_Task item_
Each line of the data should be given again exactly.

Dataset records Start Marker

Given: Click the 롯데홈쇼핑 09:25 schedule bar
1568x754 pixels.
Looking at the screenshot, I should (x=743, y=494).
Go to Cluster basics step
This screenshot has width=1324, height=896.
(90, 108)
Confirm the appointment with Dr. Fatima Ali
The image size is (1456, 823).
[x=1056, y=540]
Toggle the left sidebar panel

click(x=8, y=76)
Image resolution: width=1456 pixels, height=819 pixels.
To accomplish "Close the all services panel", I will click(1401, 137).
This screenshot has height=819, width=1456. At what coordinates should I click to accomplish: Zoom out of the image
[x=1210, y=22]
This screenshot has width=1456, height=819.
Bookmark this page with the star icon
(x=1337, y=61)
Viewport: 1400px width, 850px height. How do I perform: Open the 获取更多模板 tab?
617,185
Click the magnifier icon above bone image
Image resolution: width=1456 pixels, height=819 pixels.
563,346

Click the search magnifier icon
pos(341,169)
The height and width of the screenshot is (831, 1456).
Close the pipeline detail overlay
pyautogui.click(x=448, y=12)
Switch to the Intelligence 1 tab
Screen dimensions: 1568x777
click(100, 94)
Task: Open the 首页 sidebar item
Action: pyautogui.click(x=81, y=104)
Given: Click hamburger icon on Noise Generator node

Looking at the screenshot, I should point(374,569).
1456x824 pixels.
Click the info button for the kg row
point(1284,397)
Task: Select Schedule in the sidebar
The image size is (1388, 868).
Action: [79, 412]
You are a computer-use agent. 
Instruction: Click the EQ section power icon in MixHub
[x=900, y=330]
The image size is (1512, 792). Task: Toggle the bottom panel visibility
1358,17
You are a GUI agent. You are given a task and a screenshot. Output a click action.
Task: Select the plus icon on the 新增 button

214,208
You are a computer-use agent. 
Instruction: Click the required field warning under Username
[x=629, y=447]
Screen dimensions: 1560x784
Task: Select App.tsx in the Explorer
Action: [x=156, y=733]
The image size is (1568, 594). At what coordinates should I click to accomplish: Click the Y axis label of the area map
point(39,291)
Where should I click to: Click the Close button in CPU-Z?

Dataset records End Marker

_Response box_
Given: Click the 롯데홈쇼핑 09:25 schedule bar
1568x754 pixels.
Looking at the screenshot, I should (x=743, y=494).
Go to Cluster basics step
This screenshot has width=1324, height=896.
(90, 108)
Confirm the appointment with Dr. Fatima Ali
The image size is (1456, 823).
[x=1056, y=540]
Toggle the left sidebar panel

click(x=8, y=76)
Image resolution: width=1456 pixels, height=819 pixels.
To accomplish "Close the all services panel", I will click(1401, 137).
This screenshot has height=819, width=1456. At what coordinates should I click to accomplish: Zoom out of the image
[x=1210, y=22]
This screenshot has width=1456, height=819.
Bookmark this page with the star icon
(x=1337, y=61)
Viewport: 1400px width, 850px height. How do I perform: Open the 获取更多模板 tab?
617,185
Click the magnifier icon above bone image
Image resolution: width=1456 pixels, height=819 pixels.
563,346

Click the search magnifier icon
pos(341,169)
The height and width of the screenshot is (831, 1456).
Close the pipeline detail overlay
pyautogui.click(x=448, y=12)
Switch to the Intelligence 1 tab
Screen dimensions: 1568x777
click(100, 94)
Task: Open the 首页 sidebar item
Action: pyautogui.click(x=81, y=104)
Given: Click hamburger icon on Noise Generator node

Looking at the screenshot, I should point(374,569).
1456x824 pixels.
Click the info button for the kg row
point(1284,397)
Task: Select Schedule in the sidebar
The image size is (1388, 868).
Action: [79, 412]
You are a computer-use agent. 
Instruction: Click the EQ section power icon in MixHub
[x=900, y=330]
The image size is (1512, 792). Task: Toggle the bottom panel visibility
1358,17
You are a GUI agent. You are given a task and a screenshot. Output a click action.
Task: Select the plus icon on the 新增 button

214,208
You are a computer-use agent. 
Instruction: Click the required field warning under Username
[x=629, y=447]
Screen dimensions: 1560x784
Task: Select App.tsx in the Explorer
Action: [x=156, y=733]
The image size is (1568, 594). At what coordinates should I click to accomplish: Click the Y axis label of the area map
point(39,291)
Where should I click to: Click the Close button in CPU-Z?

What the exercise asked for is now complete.